▶ _GIVEN RECORDS_
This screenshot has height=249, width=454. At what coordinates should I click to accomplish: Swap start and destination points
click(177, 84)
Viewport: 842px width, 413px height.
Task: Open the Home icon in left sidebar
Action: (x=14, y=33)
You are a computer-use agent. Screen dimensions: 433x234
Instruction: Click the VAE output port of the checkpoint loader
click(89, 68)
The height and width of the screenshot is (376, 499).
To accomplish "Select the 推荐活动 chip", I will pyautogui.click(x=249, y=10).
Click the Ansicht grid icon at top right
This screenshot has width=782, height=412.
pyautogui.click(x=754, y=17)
--
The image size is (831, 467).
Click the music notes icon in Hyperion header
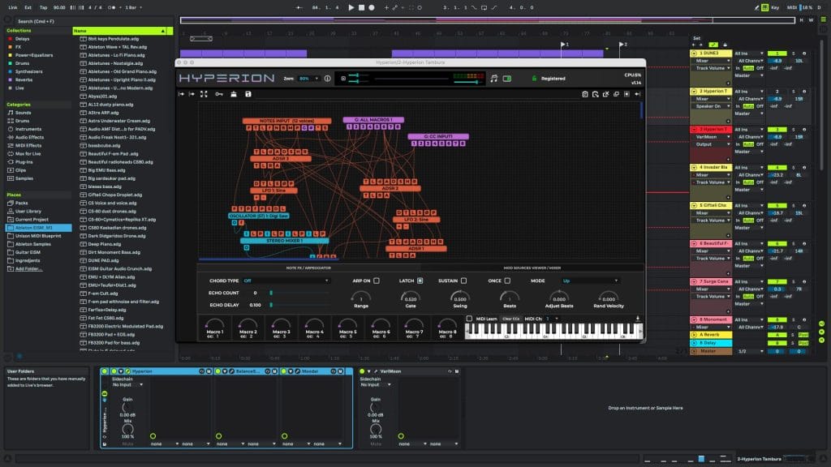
--
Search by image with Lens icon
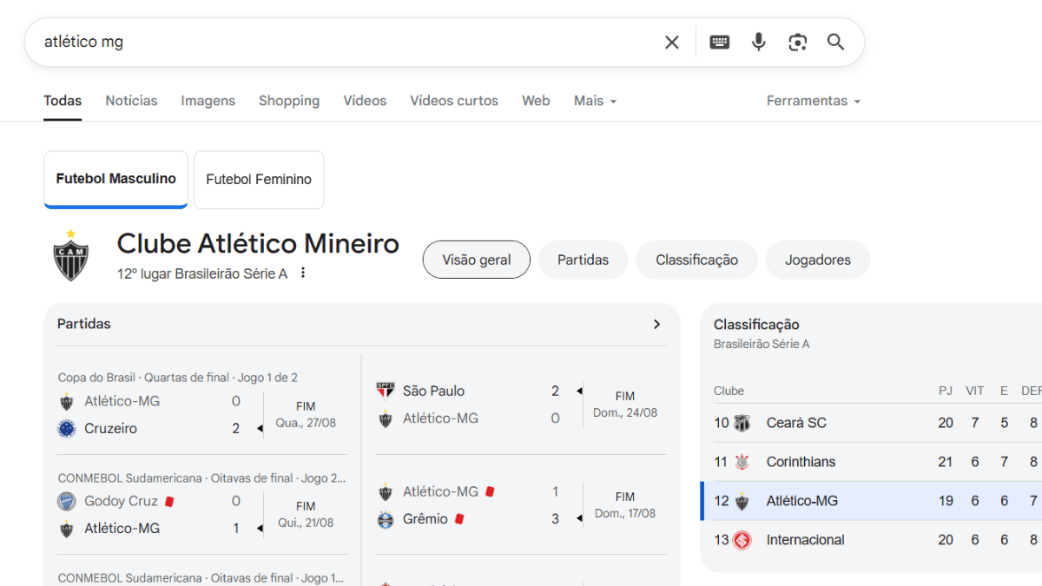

▶ _GIVEN PROBLEM_
Reproduce the records from the line containing "The height and" through the line containing "pyautogui.click(x=754, y=17)", with "grid" changed to "list" and nothing else altered.

▶ _ANSWER FOR THIS EXERCISE_
The height and width of the screenshot is (376, 499).
To accomplish "Select the 推荐活动 chip", I will pyautogui.click(x=249, y=10).
Click the Ansicht list icon at top right
This screenshot has width=782, height=412.
pyautogui.click(x=754, y=17)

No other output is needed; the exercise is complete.